Memang wataknya manusia menganggap bukti keagungan Allah adalah sesuatu yang remeh jikalau hal itu sudah ribuan kali dilihat. Apalagi ketika umat manusia sudah bisa pura-pura ilmiah merumuskannya. Padahal, jika unsur gravitasi dihilangkan oleh Gusti Allah sejak Kanjeng Nabi Adam belum datang ke planet Bumi, hujan air tidak mungkin bisa konstan terjadi. Planet Bumi bentuknya akan aneh, menurut standar ilmiah kita lho. Di bagian bawah cuma ada tanah gersang, di bagian atas akan ada mantel air. Bulat sempurna menutupi planet.

Batas air itu melayang-layang seolah memanteli Bumi adalah atmosfer. Sehingga kalau dipotret dari satelit Bulan, planet kita pasti dikira planet air, itu misalnya kalau Kanjeng Nabi Adam kekhalifahannya di planet Mars.

Terlalu imajinatif?

Tidak juga. Semua tergantung manusianya. Kesadaran saya sebagai seorang abdullah, memang masih anak-anak, masih belum dewasa, tapi saya kini berusaha menyadari bahwa Allah itu ada dimana-mana. Ke utara, ke selatan, ketika berdiri, ketika duduk, karena saya bagaikan butiran debu yang terperangkap di mutiara berwarna biru. Kemudian ditakdirkan menjadi muslim di abad modern, yang nama titik mutiara yang saya injak itu bernama Indonesia.

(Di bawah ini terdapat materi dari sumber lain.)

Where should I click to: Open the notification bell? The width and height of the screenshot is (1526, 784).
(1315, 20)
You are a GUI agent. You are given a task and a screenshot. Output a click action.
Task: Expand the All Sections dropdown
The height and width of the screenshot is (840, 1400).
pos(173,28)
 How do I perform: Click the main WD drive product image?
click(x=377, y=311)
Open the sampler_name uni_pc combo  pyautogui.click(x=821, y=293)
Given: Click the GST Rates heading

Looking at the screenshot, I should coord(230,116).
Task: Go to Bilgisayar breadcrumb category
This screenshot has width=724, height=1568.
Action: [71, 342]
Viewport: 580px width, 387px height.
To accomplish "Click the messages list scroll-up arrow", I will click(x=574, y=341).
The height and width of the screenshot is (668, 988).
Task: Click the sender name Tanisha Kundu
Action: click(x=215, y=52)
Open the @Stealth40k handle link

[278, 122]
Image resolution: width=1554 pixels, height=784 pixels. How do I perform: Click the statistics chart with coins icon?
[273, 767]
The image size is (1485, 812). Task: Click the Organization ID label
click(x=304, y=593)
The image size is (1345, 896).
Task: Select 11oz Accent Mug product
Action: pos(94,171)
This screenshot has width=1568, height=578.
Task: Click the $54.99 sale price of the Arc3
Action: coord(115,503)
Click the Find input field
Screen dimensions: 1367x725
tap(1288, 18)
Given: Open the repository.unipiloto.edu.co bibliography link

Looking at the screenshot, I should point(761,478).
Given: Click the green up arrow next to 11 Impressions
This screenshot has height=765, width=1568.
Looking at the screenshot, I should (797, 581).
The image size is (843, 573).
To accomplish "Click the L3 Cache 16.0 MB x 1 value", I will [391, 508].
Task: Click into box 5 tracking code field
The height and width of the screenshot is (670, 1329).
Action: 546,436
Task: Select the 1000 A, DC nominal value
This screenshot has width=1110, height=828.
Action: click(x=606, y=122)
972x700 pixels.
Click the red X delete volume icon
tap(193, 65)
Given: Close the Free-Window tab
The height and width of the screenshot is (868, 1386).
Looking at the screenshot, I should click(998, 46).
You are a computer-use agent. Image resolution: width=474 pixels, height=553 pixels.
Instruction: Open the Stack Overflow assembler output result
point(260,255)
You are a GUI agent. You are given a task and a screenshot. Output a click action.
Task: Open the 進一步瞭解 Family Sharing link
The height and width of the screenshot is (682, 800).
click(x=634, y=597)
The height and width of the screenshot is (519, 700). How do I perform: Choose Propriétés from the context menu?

إنَّ فِي خَلْقِ السَّمَٰوَاتِ وَالْأَرْضِ وَاخْتِلَافِ اللَّيْلِ وَالنَّهَارِ لَآيَاتٍ لِأُولِي الْأَلْبَابِ الَّذِينَ يَذْكُرُونَ اللَّهَ قِيَامًا وَقُعُودًا وَعَلَىٰ جُنُوبِهِمْ وَيَتَفَكَّرُونَ فِي خَلْقِ السَّمَٰوَاتِ وَالْأَرْضِ رَبَّنَا مَا خَلَقْتَ هَٰذَا بَاطِلًا سُبْحَانَكَ فَقِنَا عَذَابَ النَّارِ

“Sesungguhnya dalam penciptaan langit dan bumi, dan silih bergantinya malam dan siang terdapat tanda-tanda bagi orang-orang yang berakal, (yaitu) orang-orang yang mengingat Allah sambil berdiri, duduk, atau berbaring dan mereka memikirkan tentang penciptaan langit dan bumi (seraya berkata): ‘Ya, Tuhan kami, tiadalah Engkau ciptakan ini dengan sia-sia, Maha Suci Engkau, maka peliharalah kami dari siksa neraka’.” (QS Ali Imran [3]: 190-191).

Tentu kita jangan lantas membenci ilmuwan. Agama Islam mengajarkan keseimbangan. Agama Islam tidak mengajarkan pentingnya iman sembari menolak akal. Agama Islam adalah agama tentang keseimbangan. Kita hanya tidak boleh menyombongkan kinerja otak karena banyak hal di dunia ini mekanismenya terserah-serah Allah.

Sebagian dari umat muslim harus ada yang menjadi ilmuwan kelas dunia. Jadi doktor fisika dengan jadi ahli fikih itu sama mulianya. Sebab kedua profesi itu menggeluti bidang yang sama. Ilmu. Sebab kedua profesi itu mendayagunakan anugerah yang sama. Akal.

Kita jangan pernah punya pikiran bahwa semua yang berkaitan dengan masjid adalah wilayah dalam kekuasaan Allah dan semua yang berkaitan laboratorium adalah wilayah tak terjangkau Allah.